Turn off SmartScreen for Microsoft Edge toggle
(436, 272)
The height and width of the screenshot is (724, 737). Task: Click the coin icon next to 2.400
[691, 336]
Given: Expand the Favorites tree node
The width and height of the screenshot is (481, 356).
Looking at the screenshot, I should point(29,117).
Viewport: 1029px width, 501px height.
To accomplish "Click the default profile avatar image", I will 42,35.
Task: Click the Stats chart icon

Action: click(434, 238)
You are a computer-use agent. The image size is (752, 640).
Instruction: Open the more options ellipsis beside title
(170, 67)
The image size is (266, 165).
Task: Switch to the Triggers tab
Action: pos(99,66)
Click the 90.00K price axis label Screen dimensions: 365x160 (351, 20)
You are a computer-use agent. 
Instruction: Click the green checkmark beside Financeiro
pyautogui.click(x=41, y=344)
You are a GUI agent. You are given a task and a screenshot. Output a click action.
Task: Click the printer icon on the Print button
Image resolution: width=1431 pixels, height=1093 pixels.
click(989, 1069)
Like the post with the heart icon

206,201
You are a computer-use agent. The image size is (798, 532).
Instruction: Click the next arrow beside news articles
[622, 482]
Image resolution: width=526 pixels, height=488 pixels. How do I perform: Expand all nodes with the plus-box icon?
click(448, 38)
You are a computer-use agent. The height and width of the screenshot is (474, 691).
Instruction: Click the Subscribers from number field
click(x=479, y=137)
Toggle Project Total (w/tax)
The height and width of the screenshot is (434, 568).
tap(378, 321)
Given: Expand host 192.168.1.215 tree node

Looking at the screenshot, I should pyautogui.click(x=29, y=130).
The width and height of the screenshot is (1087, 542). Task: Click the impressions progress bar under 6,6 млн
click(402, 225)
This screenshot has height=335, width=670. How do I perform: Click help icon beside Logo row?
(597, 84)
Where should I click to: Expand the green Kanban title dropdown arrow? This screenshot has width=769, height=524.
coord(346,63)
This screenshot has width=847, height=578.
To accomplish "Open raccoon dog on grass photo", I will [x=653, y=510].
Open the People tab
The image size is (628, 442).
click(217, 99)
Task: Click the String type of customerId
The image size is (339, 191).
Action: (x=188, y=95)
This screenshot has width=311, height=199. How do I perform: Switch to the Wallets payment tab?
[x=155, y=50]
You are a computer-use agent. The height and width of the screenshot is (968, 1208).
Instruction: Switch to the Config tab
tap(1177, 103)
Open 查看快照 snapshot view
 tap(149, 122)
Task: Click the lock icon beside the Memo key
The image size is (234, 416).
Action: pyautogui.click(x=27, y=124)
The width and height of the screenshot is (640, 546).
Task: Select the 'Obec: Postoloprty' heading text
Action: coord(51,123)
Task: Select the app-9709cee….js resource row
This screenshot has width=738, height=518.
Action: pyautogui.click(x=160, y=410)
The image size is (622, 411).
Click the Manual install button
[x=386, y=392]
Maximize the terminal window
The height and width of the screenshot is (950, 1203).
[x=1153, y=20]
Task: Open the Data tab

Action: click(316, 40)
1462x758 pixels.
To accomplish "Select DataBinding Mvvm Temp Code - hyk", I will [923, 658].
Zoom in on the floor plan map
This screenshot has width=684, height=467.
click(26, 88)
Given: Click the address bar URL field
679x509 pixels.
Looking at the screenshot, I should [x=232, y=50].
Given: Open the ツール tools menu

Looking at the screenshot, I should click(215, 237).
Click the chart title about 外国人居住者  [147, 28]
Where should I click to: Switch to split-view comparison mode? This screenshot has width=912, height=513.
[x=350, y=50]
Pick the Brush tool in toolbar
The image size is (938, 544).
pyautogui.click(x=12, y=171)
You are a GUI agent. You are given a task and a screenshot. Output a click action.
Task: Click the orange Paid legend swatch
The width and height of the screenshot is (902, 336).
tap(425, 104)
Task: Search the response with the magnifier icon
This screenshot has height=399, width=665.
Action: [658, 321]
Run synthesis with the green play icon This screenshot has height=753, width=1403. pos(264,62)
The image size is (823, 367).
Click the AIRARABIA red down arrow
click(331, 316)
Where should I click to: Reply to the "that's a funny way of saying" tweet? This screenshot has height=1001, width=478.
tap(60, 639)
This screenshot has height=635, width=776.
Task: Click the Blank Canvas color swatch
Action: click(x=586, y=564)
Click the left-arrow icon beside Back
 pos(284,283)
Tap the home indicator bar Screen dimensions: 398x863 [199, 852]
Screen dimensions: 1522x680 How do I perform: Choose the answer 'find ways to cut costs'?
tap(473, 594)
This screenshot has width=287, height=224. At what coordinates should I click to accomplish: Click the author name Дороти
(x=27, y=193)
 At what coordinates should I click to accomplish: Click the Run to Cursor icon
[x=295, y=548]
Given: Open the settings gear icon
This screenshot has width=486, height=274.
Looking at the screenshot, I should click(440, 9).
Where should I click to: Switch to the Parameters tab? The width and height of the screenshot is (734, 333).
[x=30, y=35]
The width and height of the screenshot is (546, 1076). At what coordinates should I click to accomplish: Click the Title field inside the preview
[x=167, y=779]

******************************

(Exercise objective):
There is a line with "Toggle Project Total (w/tax)" and a line with "Zoom in on the floor plan map" above. Copy exactly those two lines and all lines between them, with nothing else.

(Reply):
Toggle Project Total (w/tax)
The height and width of the screenshot is (434, 568).
tap(378, 321)
Given: Expand host 192.168.1.215 tree node

Looking at the screenshot, I should pyautogui.click(x=29, y=130).
The width and height of the screenshot is (1087, 542). Task: Click the impressions progress bar under 6,6 млн
click(402, 225)
This screenshot has height=335, width=670. How do I perform: Click help icon beside Logo row?
(597, 84)
Where should I click to: Expand the green Kanban title dropdown arrow? This screenshot has width=769, height=524.
coord(346,63)
This screenshot has width=847, height=578.
To accomplish "Open raccoon dog on grass photo", I will [x=653, y=510].
Open the People tab
The image size is (628, 442).
click(217, 99)
Task: Click the String type of customerId
The image size is (339, 191).
Action: (x=188, y=95)
This screenshot has width=311, height=199. How do I perform: Switch to the Wallets payment tab?
[x=155, y=50]
You are a computer-use agent. The height and width of the screenshot is (968, 1208).
Instruction: Switch to the Config tab
tap(1177, 103)
Open 查看快照 snapshot view
 tap(149, 122)
Task: Click the lock icon beside the Memo key
The image size is (234, 416).
Action: pyautogui.click(x=27, y=124)
The width and height of the screenshot is (640, 546).
Task: Select the 'Obec: Postoloprty' heading text
Action: coord(51,123)
Task: Select the app-9709cee….js resource row
This screenshot has width=738, height=518.
Action: pyautogui.click(x=160, y=410)
The image size is (622, 411).
Click the Manual install button
[x=386, y=392]
Maximize the terminal window
The height and width of the screenshot is (950, 1203).
[x=1153, y=20]
Task: Open the Data tab

Action: click(316, 40)
1462x758 pixels.
To accomplish "Select DataBinding Mvvm Temp Code - hyk", I will [923, 658].
Zoom in on the floor plan map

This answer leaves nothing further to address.